▶ THE PROBLEM:
Copy word for word the lines from the one containing "Identify the location" through the last line, leaving the pictures out.

**** SUPPLIED INFORMATION ****

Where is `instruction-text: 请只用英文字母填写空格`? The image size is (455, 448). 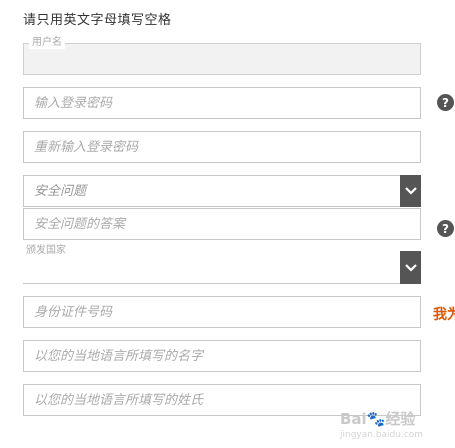
instruction-text: 请只用英文字母填写空格 is located at coordinates (98, 20).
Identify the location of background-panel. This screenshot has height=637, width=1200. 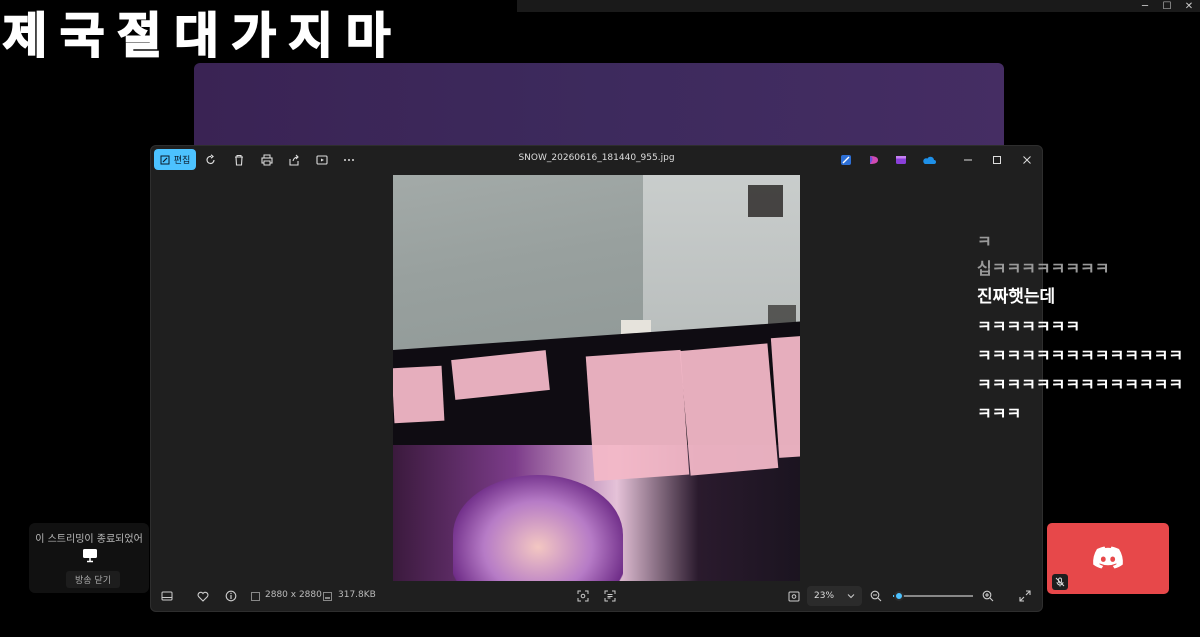
(599, 108).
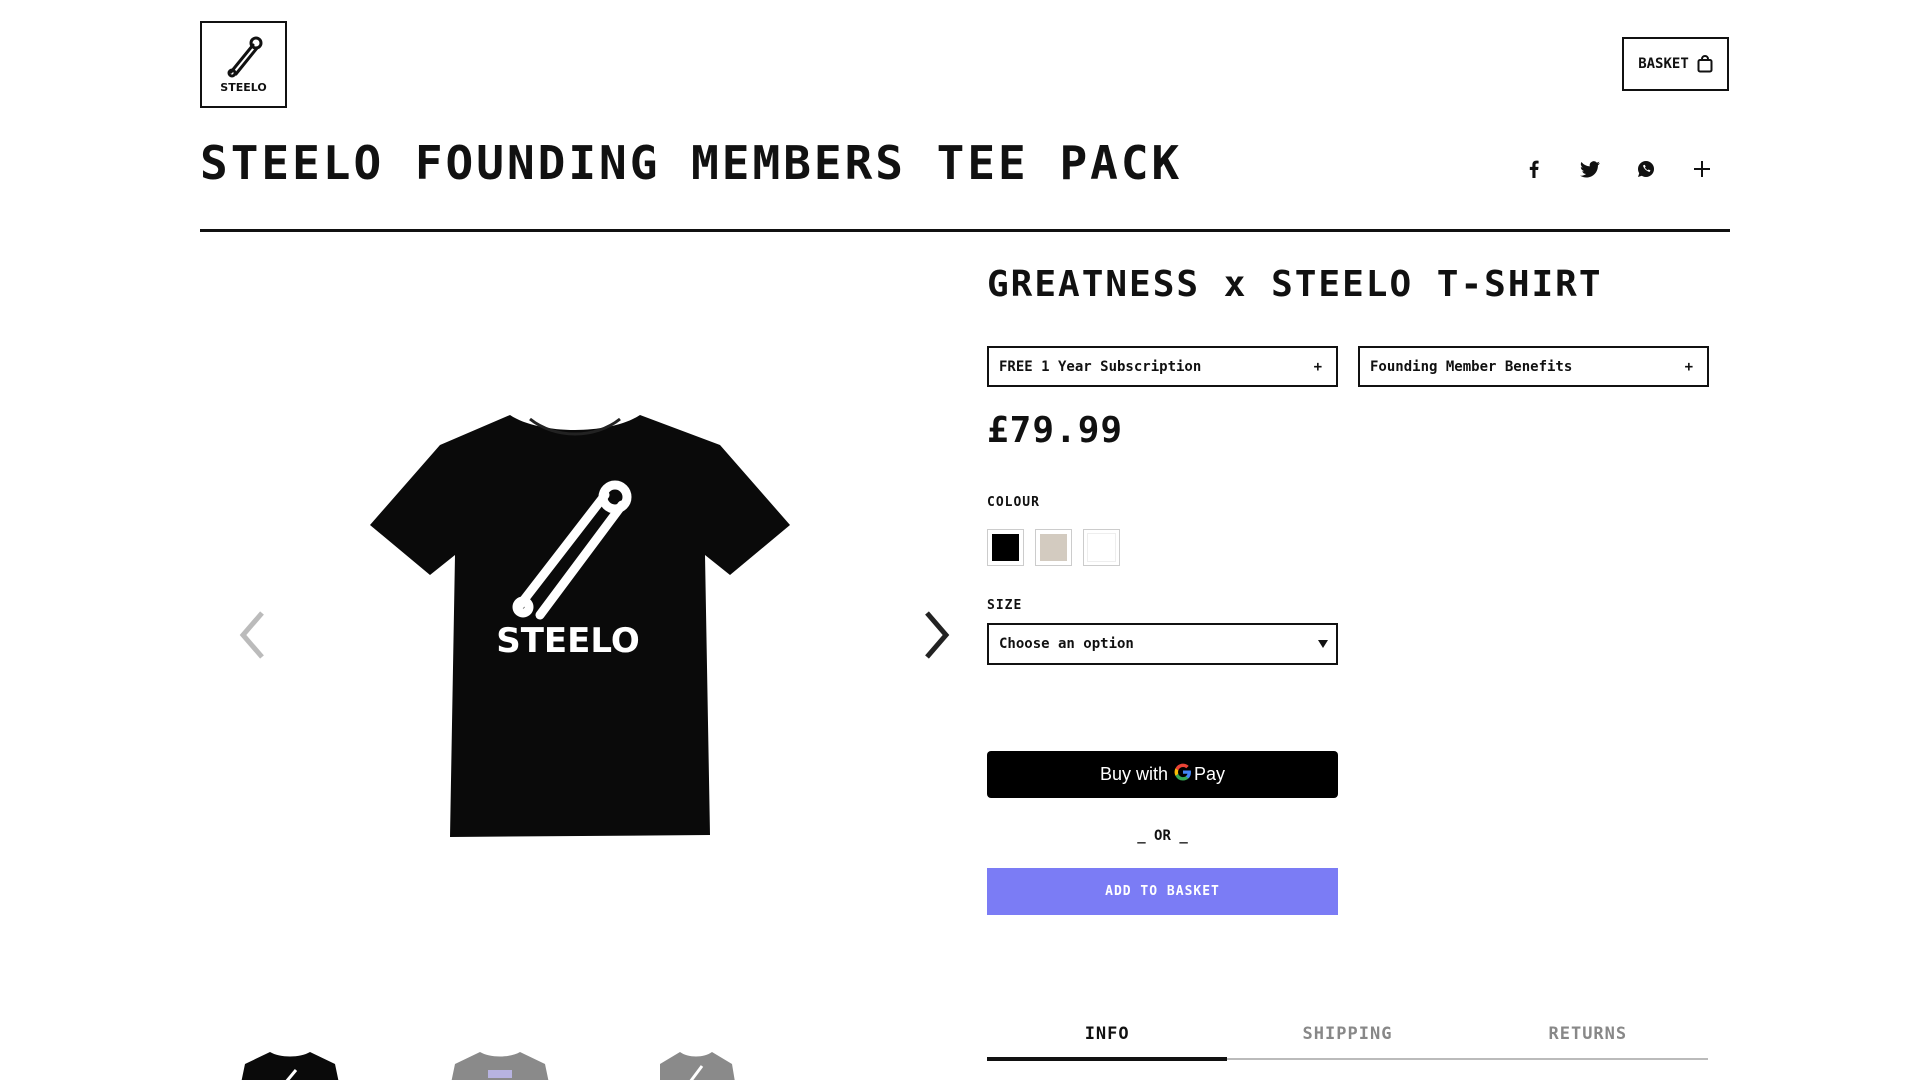 The image size is (1920, 1080). I want to click on thumbnail-grey-shirt, so click(500, 1064).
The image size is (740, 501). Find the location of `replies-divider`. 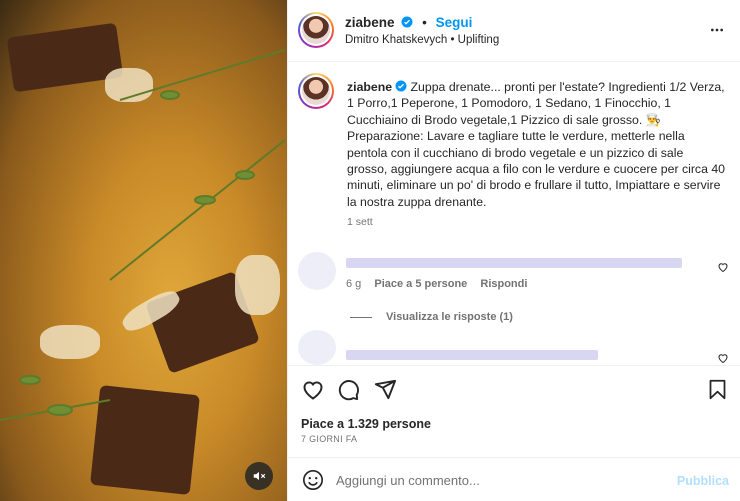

****

▶ RESPONSE:
Identify the location of background-panel. This screenshot has height=637, width=1200. 
(599, 108).
 The image size is (1920, 1080). I want to click on thumbnail-grey-shirt, so click(500, 1064).
The image size is (740, 501). Find the location of `replies-divider`. 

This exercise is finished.